__SOURCE MATERIAL__.
-*-*-
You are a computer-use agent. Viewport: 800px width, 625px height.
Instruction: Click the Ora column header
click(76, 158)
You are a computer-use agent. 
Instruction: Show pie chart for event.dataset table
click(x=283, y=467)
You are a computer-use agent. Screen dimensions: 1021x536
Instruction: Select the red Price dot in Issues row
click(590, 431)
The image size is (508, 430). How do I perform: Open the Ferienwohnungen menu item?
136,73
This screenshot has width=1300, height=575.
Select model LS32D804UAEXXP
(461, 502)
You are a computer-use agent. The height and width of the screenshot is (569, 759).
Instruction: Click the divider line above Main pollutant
-*-*-
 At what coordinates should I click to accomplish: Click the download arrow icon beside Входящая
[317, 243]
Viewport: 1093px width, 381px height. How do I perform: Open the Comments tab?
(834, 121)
-*-*-
__EXERCISE DESCRIPTION__.
From the records above, give again exactly the lines running from the line with "Instruction: Select the" to the line with "Instruction: Click the divider", inclusive.

__SOLVED PROBLEM__.
Instruction: Select the red Price dot in Issues row
click(590, 431)
The image size is (508, 430). How do I perform: Open the Ferienwohnungen menu item?
136,73
This screenshot has width=1300, height=575.
Select model LS32D804UAEXXP
(461, 502)
You are a computer-use agent. The height and width of the screenshot is (569, 759).
Instruction: Click the divider line above Main pollutant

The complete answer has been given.